== Segment start ==

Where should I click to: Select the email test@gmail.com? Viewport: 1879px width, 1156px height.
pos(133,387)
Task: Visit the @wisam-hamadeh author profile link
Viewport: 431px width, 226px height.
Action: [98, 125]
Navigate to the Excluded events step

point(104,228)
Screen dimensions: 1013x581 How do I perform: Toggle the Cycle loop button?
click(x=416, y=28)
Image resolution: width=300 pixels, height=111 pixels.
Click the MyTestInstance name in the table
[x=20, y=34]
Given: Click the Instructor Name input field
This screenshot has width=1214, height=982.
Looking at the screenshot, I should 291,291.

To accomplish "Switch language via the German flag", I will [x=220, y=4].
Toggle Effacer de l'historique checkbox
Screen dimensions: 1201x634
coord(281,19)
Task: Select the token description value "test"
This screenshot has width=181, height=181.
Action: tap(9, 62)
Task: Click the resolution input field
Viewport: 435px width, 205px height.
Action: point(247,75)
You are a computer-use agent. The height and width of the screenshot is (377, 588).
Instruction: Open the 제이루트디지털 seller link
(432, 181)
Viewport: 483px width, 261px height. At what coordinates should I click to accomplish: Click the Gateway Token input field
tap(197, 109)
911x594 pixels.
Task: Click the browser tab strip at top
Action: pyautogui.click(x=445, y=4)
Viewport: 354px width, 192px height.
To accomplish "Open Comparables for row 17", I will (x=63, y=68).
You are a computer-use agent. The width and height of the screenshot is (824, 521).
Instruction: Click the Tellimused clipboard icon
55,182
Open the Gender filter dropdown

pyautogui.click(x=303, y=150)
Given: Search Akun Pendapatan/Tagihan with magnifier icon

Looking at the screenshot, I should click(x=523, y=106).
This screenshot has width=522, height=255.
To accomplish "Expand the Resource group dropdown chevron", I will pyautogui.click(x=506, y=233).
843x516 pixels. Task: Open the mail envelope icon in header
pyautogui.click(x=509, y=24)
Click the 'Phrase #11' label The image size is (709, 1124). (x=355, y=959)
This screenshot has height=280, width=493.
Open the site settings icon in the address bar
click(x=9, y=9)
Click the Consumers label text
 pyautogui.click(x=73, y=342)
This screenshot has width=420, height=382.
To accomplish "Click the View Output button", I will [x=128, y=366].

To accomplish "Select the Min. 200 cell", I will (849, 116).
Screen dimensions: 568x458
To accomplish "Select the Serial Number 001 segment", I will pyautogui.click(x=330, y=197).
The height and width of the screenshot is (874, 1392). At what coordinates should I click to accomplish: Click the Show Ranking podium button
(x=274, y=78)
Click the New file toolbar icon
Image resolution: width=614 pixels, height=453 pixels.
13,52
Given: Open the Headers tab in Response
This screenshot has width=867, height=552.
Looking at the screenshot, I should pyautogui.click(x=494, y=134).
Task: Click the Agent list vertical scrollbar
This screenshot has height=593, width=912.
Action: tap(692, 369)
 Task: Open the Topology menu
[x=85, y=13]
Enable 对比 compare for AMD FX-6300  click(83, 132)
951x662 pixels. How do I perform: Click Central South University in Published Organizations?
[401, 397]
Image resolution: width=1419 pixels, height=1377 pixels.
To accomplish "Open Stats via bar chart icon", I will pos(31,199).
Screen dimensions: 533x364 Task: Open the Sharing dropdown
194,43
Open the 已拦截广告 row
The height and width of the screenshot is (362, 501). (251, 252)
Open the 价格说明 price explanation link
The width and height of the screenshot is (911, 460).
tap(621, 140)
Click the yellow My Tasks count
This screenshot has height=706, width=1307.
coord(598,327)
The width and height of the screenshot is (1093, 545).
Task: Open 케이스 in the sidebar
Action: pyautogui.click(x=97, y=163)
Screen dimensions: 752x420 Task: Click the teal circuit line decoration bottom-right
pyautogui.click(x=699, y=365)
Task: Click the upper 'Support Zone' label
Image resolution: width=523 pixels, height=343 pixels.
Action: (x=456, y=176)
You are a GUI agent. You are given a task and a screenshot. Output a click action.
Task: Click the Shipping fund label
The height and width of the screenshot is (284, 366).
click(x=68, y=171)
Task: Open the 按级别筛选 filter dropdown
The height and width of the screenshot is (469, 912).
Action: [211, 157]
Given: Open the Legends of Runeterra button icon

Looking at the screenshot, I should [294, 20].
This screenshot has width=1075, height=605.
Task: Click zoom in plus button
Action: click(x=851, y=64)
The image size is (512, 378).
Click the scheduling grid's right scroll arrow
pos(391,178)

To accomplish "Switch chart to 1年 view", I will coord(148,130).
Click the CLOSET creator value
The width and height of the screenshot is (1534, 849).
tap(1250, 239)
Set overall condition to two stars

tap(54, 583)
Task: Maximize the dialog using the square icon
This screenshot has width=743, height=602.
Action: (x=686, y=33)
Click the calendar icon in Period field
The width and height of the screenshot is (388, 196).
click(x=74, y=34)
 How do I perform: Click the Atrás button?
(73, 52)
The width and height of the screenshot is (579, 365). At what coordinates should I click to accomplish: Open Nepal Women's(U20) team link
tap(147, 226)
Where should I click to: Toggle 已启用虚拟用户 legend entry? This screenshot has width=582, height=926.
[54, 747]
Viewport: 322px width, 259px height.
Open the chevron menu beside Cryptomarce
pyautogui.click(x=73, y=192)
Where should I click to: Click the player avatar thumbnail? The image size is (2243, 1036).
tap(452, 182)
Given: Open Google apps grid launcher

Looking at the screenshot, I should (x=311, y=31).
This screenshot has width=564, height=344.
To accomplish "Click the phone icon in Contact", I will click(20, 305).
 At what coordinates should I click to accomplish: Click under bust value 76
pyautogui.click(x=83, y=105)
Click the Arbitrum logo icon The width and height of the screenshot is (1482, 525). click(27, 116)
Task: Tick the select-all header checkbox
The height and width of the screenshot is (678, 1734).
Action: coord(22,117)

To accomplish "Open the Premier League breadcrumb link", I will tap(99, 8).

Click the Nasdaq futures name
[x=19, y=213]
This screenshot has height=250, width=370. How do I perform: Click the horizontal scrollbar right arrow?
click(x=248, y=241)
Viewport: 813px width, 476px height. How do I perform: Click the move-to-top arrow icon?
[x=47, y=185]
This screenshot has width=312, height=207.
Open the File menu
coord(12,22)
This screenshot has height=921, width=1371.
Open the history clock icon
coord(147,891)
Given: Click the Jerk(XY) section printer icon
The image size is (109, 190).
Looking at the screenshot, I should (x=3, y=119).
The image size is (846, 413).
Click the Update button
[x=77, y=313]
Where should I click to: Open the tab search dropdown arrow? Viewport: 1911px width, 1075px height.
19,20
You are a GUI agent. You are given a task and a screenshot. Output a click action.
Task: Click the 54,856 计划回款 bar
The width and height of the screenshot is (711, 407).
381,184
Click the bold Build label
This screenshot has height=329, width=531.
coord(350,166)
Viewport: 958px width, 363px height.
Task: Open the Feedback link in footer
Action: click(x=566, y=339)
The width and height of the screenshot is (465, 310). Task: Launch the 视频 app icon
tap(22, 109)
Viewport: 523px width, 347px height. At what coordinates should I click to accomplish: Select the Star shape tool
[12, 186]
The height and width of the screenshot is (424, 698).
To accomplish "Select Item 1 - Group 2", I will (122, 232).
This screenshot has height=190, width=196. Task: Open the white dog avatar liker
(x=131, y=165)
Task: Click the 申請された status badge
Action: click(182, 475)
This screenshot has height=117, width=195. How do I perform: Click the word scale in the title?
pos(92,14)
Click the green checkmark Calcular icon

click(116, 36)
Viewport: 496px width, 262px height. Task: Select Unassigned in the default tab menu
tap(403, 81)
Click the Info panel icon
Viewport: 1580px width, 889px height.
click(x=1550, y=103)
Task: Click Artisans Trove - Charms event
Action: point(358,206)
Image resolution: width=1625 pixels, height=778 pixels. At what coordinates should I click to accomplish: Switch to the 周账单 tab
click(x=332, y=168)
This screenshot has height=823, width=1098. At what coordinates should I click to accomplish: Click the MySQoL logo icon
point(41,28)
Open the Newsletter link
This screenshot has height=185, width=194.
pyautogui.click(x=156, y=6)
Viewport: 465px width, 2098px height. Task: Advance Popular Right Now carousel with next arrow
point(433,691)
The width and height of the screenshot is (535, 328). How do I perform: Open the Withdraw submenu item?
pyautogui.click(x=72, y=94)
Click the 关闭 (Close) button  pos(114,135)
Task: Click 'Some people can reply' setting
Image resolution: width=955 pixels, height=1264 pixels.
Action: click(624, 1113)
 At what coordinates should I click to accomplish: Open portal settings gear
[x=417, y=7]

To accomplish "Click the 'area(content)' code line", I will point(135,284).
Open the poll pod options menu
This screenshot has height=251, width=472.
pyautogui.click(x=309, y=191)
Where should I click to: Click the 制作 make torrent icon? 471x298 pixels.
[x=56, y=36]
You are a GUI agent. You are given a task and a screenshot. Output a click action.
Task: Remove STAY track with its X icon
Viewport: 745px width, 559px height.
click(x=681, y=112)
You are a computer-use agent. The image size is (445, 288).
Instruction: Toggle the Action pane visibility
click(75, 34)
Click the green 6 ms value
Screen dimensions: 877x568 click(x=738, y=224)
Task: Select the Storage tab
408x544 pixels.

== Segment end ==

Your answer should hold every line of the entries that contains the string "computer".

OUTPUT →
You are a computer-use agent. The height and width of the screenshot is (377, 588).
You are a computer-use agent. The width and height of the screenshot is (824, 521).
You are a computer-use agent. The image size is (445, 288).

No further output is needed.